Iran Currency Crisis Triggers Protests as Rial Hits Record Low, Central Bank Chief Quits

Iran Currency Crisis Triggers Protests as Rial Hits Record Low, Central Bank Chief Quits

Iran witnessed its most significant wave of protests in nearly three years after the national currency plunged to an unprecedented low, triggering public outrage over spiralling inflation, economic mismanagement and declining living standards. The sudden collapse of the rial forced the resignation of the country’s central bank chief and exposed deepening economic distress across the nation.

Demonstrations broke out across Tehran and several major cities on Monday as the rial fell to nearly 1.42 million against the US dollar, before stabilising marginally the next day. Protesters, including traders and shopkeepers, gathered in key commercial areas such as Saadi Street and neighbourhoods surrounding the capital’s Grand Bazaar — a historically symbolic centre of political dissent in Iran. Reports indicated that business activity slowed sharply as many traders closed shops in solidarity with the protests.

The unrest prompted Mohammad Reza Farzin, head of Iran’s central bank, to step down amid mounting pressure. His resignation came as public anger intensified over rising food prices, shrinking purchasing power and a perception that authorities have failed to rein in economic instability. Security forces were deployed in parts of Tehran, and witnesses reported the use of tear gas to disperse crowds in some locations.

Protests were not confined to the capital alone. Similar demonstrations were reported in cities including Isfahan, Shiraz and Mashhad, underlining the nationwide scale of frustration. While some gatherings were dispersed quickly, the widespread nature of the unrest marked the largest mobilisation since 2022, when protests erupted following the death of Mahsa Jina Amini in police custody.

The immediate trigger for the protests was the rapid devaluation of the rial, which has lost nearly two-thirds of its value since late 2022. When Farzin assumed office, the currency traded at around 430,000 to the dollar. The latest collapse has sharply accelerated inflation, pushing essential goods further out of reach for millions of Iranians.

******

◆ **TASKS TO PERFORM**
**a.** Extract the passage from the article on Iran's currency crisis that begins with "Protests were not" and ends with "millions of Iranians.".
**b.** Extend the article on Iran's currency crisis, starting after its final sentence.

◆ **INFORMATION GIVEN**
******

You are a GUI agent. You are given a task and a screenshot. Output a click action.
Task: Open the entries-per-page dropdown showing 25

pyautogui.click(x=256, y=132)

******

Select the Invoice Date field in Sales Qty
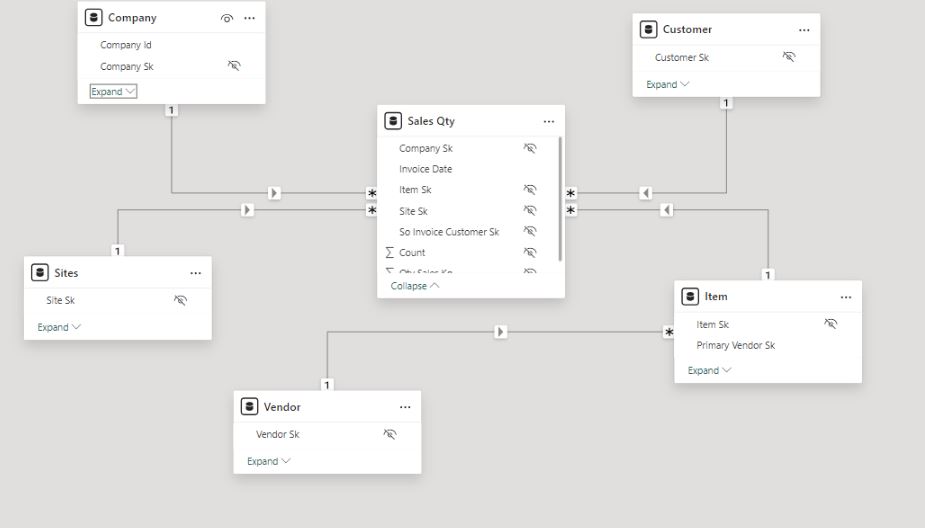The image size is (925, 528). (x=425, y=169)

******

◆ **OUTPUTS BY TASK**
**a.**
Protests were not confined to the capital alone. Similar demonstrations were reported in cities including Isfahan, Shiraz and Mashhad, underlining the nationwide scale of frustration. While some gatherings were dispersed quickly, the widespread nature of the unrest marked the largest mobilisation since 2022, when protests erupted following the death of Mahsa Jina Amini in police custody.

The immediate trigger for the protests was the rapid devaluation of the rial, which has lost nearly two-thirds of its value since late 2022. When Farzin assumed office, the currency traded at around 430,000 to the dollar. The latest collapse has sharply accelerated inflation, pushing essential goods further out of reach for millions of Iranians.

**b.**
Official data show inflation standing above 42 per cent in December, with food prices rising by more than 70 per cent year-on-year. Healthcare and medical costs have surged by around 50 per cent, placing additional strain on households already struggling with stagnant incomes. Economists warn that continued currency depreciation could push the country toward hyperinflation if corrective measures are not implemented.

Iran’s economic troubles remain closely linked to international sanctions and geopolitical tensions. The rial had strengthened significantly following the 2015 nuclear agreement, which eased restrictions and allowed limited access to global markets. However, renewed sanctions following the collapse of that deal have isolated Iran financially, restricted oil revenues and limited foreign investment.

Recent regional tensions have added to market anxiety. Concerns over escalating conflict in West Asia, combined with the reimposition of international sanctions earlier this year, have deepened uncertainty and accelerated capital flight. Traders and analysts say these factors have compounded long-standing structural weaknesses in Iran’s economy.

For many Iranians, the protests reflect broader frustration with declining living standards, limited job opportunities and a sense of economic insecurity that has persisted for years. While authorities have pledged reforms and currency stabilisation measures in the past, repeated cycles of inflation and depreciation have eroded public confidence.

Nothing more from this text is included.